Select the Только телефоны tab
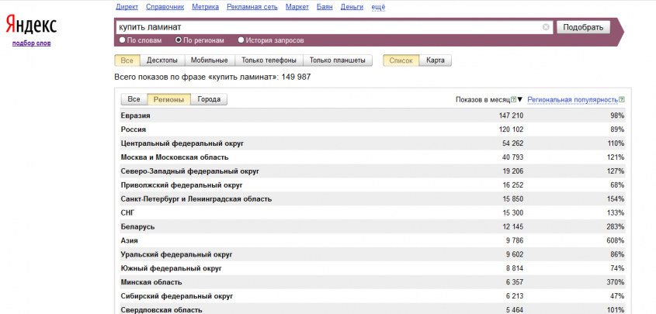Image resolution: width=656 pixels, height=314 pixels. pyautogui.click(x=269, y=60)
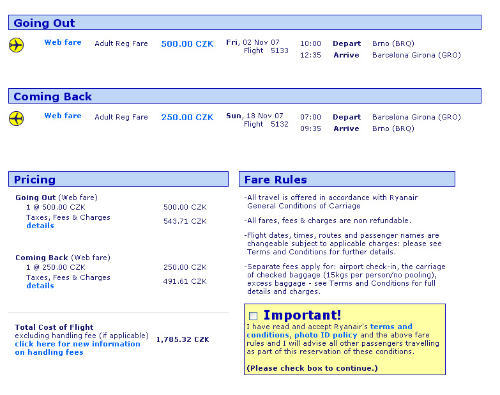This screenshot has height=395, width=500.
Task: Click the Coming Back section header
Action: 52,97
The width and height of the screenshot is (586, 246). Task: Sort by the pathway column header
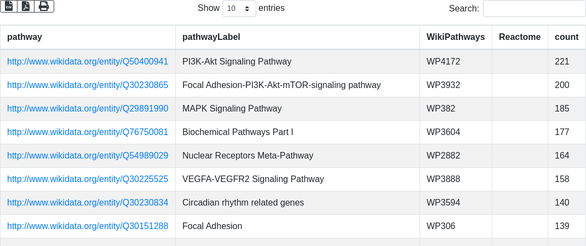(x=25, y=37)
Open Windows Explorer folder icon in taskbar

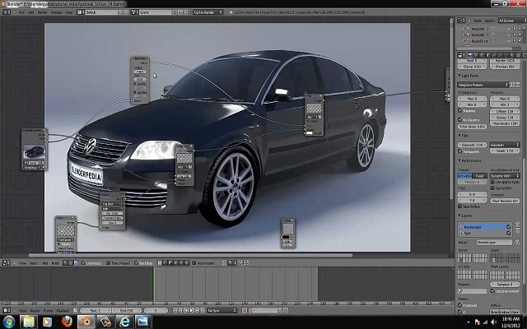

= = = = = = =

**Try it**
Transcribe the data verbatim. No picture belongs in the result.

**Finished task**
Select the Только телефоны tab
Image resolution: width=656 pixels, height=314 pixels. pyautogui.click(x=269, y=60)
This screenshot has height=395, width=500.
Task: Click the Coming Back section header
Action: 52,97
The width and height of the screenshot is (586, 246). Task: Sort by the pathway column header
(x=25, y=37)
Open Windows Explorer folder icon in taskbar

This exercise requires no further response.